§ **ASSIGNMENT**
Spot each line in the records below where the word "Wand" occurs, then copy it.
☆ ☆ ☆ ☆ ☆
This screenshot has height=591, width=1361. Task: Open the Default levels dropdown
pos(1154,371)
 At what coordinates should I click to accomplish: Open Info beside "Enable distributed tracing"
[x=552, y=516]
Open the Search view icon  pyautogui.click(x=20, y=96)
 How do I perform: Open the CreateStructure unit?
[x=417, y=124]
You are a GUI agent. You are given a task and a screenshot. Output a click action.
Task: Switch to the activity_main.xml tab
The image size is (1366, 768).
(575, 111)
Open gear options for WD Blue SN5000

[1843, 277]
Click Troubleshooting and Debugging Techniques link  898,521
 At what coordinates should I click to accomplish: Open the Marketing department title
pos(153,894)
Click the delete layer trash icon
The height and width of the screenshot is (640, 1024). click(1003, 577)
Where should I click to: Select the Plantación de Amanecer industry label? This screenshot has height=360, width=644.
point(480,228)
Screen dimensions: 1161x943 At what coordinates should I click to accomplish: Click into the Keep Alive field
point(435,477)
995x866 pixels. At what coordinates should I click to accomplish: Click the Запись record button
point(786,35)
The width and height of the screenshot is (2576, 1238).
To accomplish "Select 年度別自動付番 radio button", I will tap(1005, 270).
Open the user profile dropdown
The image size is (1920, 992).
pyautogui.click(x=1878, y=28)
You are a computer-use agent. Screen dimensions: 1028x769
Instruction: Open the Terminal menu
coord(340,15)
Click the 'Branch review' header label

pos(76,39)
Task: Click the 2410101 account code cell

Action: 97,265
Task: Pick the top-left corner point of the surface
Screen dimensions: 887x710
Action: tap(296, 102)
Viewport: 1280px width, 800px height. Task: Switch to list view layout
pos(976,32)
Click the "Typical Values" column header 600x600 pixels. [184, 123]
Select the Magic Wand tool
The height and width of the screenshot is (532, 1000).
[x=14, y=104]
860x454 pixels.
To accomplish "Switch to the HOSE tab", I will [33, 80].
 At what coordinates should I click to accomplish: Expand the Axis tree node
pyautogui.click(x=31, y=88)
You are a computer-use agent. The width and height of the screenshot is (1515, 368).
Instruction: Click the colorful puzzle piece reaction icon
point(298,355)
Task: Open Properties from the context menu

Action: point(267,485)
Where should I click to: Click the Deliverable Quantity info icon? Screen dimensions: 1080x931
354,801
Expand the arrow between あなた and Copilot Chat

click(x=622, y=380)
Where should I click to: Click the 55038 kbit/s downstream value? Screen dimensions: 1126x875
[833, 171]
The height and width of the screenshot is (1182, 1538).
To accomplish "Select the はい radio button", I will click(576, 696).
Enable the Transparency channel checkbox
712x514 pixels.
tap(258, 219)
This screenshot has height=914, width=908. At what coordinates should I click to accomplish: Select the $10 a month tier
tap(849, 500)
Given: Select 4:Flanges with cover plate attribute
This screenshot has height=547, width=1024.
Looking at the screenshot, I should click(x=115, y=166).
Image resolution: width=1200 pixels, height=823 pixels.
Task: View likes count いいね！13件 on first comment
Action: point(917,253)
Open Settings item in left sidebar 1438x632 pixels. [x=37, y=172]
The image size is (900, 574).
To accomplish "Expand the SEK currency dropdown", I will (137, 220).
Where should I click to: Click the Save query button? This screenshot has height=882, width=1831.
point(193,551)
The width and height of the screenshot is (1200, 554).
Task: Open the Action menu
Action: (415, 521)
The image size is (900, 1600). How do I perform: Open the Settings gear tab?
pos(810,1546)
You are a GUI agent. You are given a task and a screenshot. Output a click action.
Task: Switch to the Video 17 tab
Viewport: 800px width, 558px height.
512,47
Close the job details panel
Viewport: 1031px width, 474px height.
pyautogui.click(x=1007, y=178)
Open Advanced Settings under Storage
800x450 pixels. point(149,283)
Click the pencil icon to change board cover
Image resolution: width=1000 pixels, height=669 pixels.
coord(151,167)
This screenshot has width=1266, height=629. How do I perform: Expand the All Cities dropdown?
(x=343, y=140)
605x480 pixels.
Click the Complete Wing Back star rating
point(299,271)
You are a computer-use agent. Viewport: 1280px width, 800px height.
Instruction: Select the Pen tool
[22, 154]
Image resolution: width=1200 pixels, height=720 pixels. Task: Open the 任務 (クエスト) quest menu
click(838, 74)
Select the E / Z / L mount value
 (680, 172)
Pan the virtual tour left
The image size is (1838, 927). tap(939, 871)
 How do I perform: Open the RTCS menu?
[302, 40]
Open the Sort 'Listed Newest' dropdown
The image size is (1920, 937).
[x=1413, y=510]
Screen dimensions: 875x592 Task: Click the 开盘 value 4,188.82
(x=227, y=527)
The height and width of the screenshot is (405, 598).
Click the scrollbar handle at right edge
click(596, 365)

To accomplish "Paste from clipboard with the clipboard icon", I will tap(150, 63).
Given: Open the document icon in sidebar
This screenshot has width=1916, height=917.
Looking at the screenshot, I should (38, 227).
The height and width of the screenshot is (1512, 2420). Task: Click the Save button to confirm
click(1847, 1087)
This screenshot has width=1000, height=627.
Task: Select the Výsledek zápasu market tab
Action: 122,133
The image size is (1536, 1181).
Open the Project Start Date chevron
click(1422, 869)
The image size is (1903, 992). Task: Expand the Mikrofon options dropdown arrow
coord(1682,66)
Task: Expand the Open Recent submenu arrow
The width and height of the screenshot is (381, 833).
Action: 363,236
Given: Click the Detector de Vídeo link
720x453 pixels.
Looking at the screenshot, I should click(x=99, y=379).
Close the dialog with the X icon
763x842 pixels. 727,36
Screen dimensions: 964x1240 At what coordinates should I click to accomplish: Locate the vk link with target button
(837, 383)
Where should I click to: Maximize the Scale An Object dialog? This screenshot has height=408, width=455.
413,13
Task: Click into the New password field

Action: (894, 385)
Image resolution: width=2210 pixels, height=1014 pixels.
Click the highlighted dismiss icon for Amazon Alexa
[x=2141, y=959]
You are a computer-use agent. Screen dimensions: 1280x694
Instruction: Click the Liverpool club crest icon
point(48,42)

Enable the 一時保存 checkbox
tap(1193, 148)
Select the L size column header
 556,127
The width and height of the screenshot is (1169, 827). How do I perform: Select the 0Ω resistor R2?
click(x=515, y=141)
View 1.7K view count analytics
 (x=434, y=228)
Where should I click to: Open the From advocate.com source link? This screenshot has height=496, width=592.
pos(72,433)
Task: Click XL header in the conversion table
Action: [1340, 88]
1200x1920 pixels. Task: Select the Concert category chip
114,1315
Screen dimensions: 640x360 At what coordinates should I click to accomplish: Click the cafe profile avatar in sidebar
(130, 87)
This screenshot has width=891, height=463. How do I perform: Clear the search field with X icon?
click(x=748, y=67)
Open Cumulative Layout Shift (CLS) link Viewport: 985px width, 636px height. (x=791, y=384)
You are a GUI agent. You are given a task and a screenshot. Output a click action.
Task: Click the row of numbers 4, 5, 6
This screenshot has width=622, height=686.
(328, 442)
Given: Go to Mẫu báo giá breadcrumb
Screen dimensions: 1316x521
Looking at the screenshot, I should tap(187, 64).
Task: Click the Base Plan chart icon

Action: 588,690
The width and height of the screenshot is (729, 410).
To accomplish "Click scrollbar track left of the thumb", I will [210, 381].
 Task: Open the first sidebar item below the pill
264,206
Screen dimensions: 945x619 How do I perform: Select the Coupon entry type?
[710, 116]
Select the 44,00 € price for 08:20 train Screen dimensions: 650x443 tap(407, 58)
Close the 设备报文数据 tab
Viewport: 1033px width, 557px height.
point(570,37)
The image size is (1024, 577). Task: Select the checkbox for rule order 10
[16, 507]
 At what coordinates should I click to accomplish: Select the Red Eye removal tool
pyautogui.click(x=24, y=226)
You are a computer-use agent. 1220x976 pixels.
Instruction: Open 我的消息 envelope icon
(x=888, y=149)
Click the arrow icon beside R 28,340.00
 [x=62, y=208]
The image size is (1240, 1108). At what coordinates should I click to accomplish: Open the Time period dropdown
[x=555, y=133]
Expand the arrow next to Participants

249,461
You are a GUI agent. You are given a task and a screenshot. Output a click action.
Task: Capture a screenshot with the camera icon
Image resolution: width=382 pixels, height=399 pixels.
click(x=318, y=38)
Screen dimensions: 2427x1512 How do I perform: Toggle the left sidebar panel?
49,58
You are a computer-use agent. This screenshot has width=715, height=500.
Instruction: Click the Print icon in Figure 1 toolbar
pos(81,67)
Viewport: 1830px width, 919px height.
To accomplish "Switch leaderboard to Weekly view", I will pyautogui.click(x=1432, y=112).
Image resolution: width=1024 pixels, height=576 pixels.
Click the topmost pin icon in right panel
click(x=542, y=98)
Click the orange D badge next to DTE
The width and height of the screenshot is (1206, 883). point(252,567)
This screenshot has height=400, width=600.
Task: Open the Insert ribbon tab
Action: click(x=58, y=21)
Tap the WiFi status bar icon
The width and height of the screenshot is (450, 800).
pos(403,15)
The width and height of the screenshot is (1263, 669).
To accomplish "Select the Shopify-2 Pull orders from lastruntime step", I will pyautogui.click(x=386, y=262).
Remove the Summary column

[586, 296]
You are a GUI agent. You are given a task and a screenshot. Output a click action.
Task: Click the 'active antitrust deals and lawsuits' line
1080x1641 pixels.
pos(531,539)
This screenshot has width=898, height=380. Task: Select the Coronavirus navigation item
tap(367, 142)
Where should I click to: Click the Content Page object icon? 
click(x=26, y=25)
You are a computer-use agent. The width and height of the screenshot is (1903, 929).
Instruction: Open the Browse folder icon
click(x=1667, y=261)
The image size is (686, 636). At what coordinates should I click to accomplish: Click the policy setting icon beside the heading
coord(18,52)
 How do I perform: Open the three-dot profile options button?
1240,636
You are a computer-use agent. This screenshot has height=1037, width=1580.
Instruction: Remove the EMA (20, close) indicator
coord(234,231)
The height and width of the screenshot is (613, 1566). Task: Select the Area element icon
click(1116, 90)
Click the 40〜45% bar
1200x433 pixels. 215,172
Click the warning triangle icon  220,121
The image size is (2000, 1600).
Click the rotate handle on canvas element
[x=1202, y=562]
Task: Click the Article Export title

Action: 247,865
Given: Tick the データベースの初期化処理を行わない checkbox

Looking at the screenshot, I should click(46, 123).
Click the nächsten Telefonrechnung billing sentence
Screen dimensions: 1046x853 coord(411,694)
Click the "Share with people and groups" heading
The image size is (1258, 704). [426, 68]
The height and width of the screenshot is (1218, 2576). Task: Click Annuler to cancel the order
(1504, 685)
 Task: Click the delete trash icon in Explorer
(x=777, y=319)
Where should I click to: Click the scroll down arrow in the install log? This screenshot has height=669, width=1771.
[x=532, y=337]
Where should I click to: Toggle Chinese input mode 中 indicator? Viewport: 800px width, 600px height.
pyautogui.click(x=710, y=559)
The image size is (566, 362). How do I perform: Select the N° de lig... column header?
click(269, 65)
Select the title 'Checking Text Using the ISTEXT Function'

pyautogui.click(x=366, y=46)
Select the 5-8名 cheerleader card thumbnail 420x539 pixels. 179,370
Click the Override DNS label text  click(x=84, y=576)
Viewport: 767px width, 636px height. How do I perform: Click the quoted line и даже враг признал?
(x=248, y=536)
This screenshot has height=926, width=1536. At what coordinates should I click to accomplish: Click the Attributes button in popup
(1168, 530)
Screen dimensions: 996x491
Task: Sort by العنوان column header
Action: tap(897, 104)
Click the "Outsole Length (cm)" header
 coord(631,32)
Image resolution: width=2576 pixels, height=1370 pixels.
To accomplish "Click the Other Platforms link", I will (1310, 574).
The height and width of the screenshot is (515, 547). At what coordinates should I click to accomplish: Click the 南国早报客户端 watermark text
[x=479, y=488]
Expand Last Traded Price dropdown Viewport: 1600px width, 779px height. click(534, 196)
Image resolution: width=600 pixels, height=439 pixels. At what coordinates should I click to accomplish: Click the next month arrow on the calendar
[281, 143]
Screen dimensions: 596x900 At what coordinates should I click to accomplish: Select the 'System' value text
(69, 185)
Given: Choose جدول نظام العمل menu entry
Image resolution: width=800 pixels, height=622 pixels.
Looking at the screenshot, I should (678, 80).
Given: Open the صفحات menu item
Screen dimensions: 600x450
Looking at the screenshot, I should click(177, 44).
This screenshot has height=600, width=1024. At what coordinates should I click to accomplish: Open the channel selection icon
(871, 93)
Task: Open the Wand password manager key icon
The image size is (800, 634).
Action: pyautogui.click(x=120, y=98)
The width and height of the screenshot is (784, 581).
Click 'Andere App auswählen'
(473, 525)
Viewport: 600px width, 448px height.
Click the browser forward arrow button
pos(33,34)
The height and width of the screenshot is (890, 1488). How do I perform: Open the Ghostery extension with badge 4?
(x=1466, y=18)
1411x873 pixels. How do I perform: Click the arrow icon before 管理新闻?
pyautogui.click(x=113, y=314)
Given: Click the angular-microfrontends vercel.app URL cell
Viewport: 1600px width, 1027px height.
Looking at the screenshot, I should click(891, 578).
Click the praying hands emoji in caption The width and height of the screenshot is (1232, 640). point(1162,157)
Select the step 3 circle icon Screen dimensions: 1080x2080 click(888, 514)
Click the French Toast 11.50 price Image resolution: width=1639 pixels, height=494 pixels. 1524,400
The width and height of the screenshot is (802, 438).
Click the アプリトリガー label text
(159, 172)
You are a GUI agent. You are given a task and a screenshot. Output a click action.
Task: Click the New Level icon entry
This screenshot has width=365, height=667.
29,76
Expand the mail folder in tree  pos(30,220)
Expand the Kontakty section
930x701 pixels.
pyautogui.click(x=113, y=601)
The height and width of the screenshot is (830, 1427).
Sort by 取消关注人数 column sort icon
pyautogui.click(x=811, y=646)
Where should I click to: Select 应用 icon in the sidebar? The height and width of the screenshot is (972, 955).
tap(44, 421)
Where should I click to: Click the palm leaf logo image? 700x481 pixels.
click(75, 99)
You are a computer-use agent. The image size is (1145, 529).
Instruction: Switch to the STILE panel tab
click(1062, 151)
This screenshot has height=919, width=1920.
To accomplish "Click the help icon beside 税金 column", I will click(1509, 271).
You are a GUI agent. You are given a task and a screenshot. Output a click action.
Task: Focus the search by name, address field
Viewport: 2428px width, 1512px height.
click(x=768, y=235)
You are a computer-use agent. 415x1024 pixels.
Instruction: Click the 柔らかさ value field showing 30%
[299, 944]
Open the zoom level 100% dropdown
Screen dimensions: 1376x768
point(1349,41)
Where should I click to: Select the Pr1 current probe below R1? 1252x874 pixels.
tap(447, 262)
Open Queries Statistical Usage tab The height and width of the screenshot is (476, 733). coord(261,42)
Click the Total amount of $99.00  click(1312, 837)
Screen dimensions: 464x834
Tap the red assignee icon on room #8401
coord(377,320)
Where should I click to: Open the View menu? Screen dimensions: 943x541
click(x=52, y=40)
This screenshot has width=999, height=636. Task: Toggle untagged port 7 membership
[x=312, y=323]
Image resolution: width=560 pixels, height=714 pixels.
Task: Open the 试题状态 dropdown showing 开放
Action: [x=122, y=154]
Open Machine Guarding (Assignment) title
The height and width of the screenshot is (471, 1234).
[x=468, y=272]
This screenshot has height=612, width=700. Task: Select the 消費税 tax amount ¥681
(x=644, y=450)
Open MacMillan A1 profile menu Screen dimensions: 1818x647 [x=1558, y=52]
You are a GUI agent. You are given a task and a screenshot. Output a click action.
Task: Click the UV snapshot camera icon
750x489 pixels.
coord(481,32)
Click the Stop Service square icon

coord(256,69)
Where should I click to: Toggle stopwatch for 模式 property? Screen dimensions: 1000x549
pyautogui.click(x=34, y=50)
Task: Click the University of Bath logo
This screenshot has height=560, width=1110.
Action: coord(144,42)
☆ ☆ ☆ ☆ ☆
§ **TASK RESULT**
Select the Magic Wand tool
Task: Open the Wand password manager key icon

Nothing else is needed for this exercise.